**SUPPLIED PASSAGE:**
Trade-off: success criterion can be unclear (is partial privilege escalation a success?). Define what "compromise" means in writing during scoping.
Persistent foothold across reboot and remediation
The objective: "Establish persistent access to the production environment that survives a routine security operations response (alert investigation, EDR reinstall, AD reset of suspected accounts)."
What this tests: depth of the response process. Most SOCs are good at responding to individual alerts. Few are good at confirming an environment is clean after a response. This objective surfaces the difference.
When to scope this: mature SOC, second or third red team engagement, board concern about resilience to a sustained adversary.
Trade-off: hardest objective to scope safely. Requires explicit RoE around what "persistent access" means and how the engagement ends. Always pair with a designated trusted contact who can call abort.
SaaS tenant takeover via supply chain
The objective: "Compromise the production tenant of the company's primary SaaS dependency (e.g., the company's own AWS org, GCP project, GitHub Enterprise org, Workday tenant, Salesforce org) by entering through a third-party integration."
What this tests: the trust boundaries your team has accepted with third parties. Vendor risk turned into a real attack path. OAuth app abuse, MCP server compromise, integration platform takeover.

**DATASET SECTION:**
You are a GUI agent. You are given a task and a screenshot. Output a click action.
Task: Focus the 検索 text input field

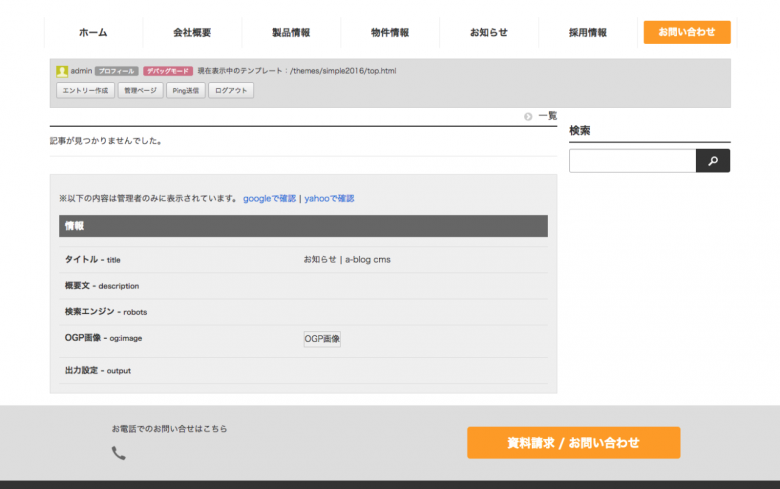coord(632,161)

**THINGS TO DO:**
- A) In the red team objectives passage, turn the paragraph beginning "Trade-off: hardest objective to scope safely" into a short bulleted list that keeps its main facts.
- B) Carry on the red team objectives passage from its last sentence, writing the next part.

**YOUR WRITTEN ANSWERS:**
- A)
- Hardest objective to scope safely
- Needs explicit RoE defining what "persistent access" means and how the engagement ends
- Must always be paired with a designated trusted contact who can call abort

- B)
When to scope this: your security review process passes vendors but does not test what they could do if compromised. This is now most security review processes.
Trade-off: scope must include the third-party integrations you actually use. Engagement involves coordinating with vendors. Some vendors are uncooperative; document this as a finding.
Detection-and-response performance against a named technique set
The objective: "Execute every technique from MITRE ATT&CK tactic TA0008 (Lateral Movement) against the production environment. Document which fired, which alerted, which were missed, and the mean time from execution to alert."
What this tests: SOC tooling coverage and tuning. The deliverable is a coverage map, not a story.
When to scope this: you bought a new SIEM or EDR, you need to validate it works, or you are due for a tuning sprint. Often paired with a purple-team workshop.
Trade-off: more like a BAS engagement at scale than a traditional red team. Useful but lacks the narrative impact of a goal-based engagement for board reporting.
Common scoping mistakes
Patterns we see in scoping calls that produce worse engagements:
- "Test everything." Unbounded scope, infinite budget required, no useful conclusion at the end.
- "Make sure you do not break anything." Defines failure but not success. The engagement defaults to safe-but-shallow exploration.
- "We want a clean report." Red teams that produce clean reports are red teams that did not try. If the result is foreordained, it is theater, not exercise.
- Scope that excludes the most likely paths. "Test our cloud but not phishing the helpdesk." "Test our network but not the contractor laptops." These are the paths a real adversary uses.
What a well-scoped engagement looks like
Three sentences that define the engagement at intake:
- Objective: One concrete outcome. "Exfil a copy of customers.db to attacker-controlled S3."
- Success and failure criteria: What counts as objective met. What ends the engagement (success, failure, abort).
- Boundaries: What is explicitly out of scope. Subsidiaries, contractor systems, specific data classifications.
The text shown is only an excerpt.